PETALING JAYA: Raising the service tax from 6% to 8% will barely have a material impact on the country’s coffers, according to two analysts.
World Bank lead economist for Malaysia Apurva Sanghi said that while the hike would generate additional revenue for the government, it would “barely move the needle”.
“The finance ministry estimates that raising the service tax rate to 8% will yield another RM3 billion, but it translates to just 0.15% of the gross domestic product (GDP),” he told FMT Business.
The ratio of federal tax revenue to GDP in Malaysia now stands at 12%-13%, compared with about 20% in upper middle-income countries.
Yugendran Sivakumaran of the think tank Bait Al-Amanah shares the same view.
He said Malaysia’s GDP for 2023 is expected to be about RM2 trillion and the deficit would be around RM100 billion.
“The RM3 billion increase would barely make a dent,” he told FMT Business.
Bring the GST back
For Yugendran, a more effective way to improve the country’s financial position is to reintroduce the goods and services tax (GST).
“The service tax can bring in RM34.2 billion but the GST will likely add RM68.4 billion to the national coffers,” he said.
“This would be significantly more effective in combating our fiscal deficit,” he added.
When tabling Budget 2024 last month, Prime Minister Anwar Ibrahim announced that the service tax rate would be raised from 6% to 8% but it would apply only in selected sectors such as logistics, brokerage, underwriting and karaoke services.
Under the new budget, the disposal of unlisted shares will also be subjected to a 10% capital gains tax (CGT) and luxury goods will attract a 5% to 10% high-value goods tax.
On Nov 7, the finance ministry estimated that the CGT would generate RM800 million in revenue for the government.
Impact on the poor
One concern is that a hike in the service tax may be regressive in nature. This means it will generally have a disproportionately greater impact on the lower income group.
“Everyone is subjected to the tax, regardless of income level. That means it takes a larger percentage of income from the B40 compared to the M40 or T20, making it regressive,” Sanghi said.
Nonetheless, the economist said, an increase in the service tax rate needs to be considered in the broader context of the overall tax and spending system.
“Interestingly, for Malaysia, we find that the current mix of taxes, transfers (cash handouts) and subsidies actually reduces both poverty and inequality. That is the good news,” Sanghi said.
The not-so-good news is that other upper middle-income countries are doing better than Malaysia.

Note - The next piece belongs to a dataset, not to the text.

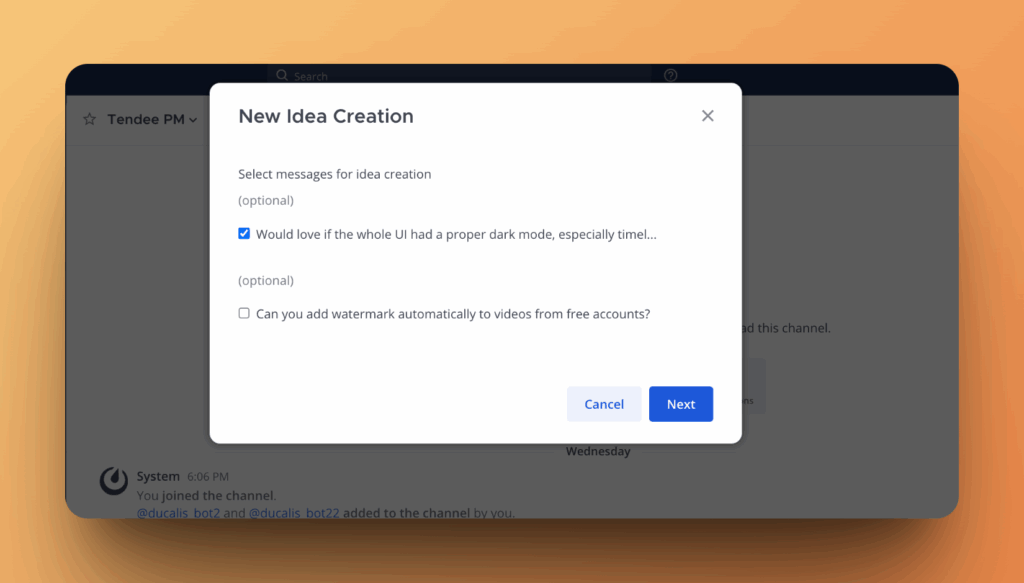The image size is (1024, 583).
Task: Star the Tendee PM channel
Action: [89, 119]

The benefits — in terms of cash or in-kind transfers such as school meals and food vouchers — that Malaysians receive amount to only 10% of the average household income of the B10 group.
In contrast, those in upper middle-income countries get 20%-25% of the average household income of their B10 group.
“So, one way of addressing the regressive aspect of the service tax is to spend more on the right kind of social programmes. And again, spending more requires raising more money,” Sanghi said.
Yugendran said the rate hike will not affect the low-income group significantly because the impact is mostly on discretionary spending rather than necessities.
“The increase to 8% is also not expected to have a significant impact on groups with lower spending power, such as the B40 or M40 groups, as the rate hike does not cover critical sectors like telecommunications and food and beverage,” he said.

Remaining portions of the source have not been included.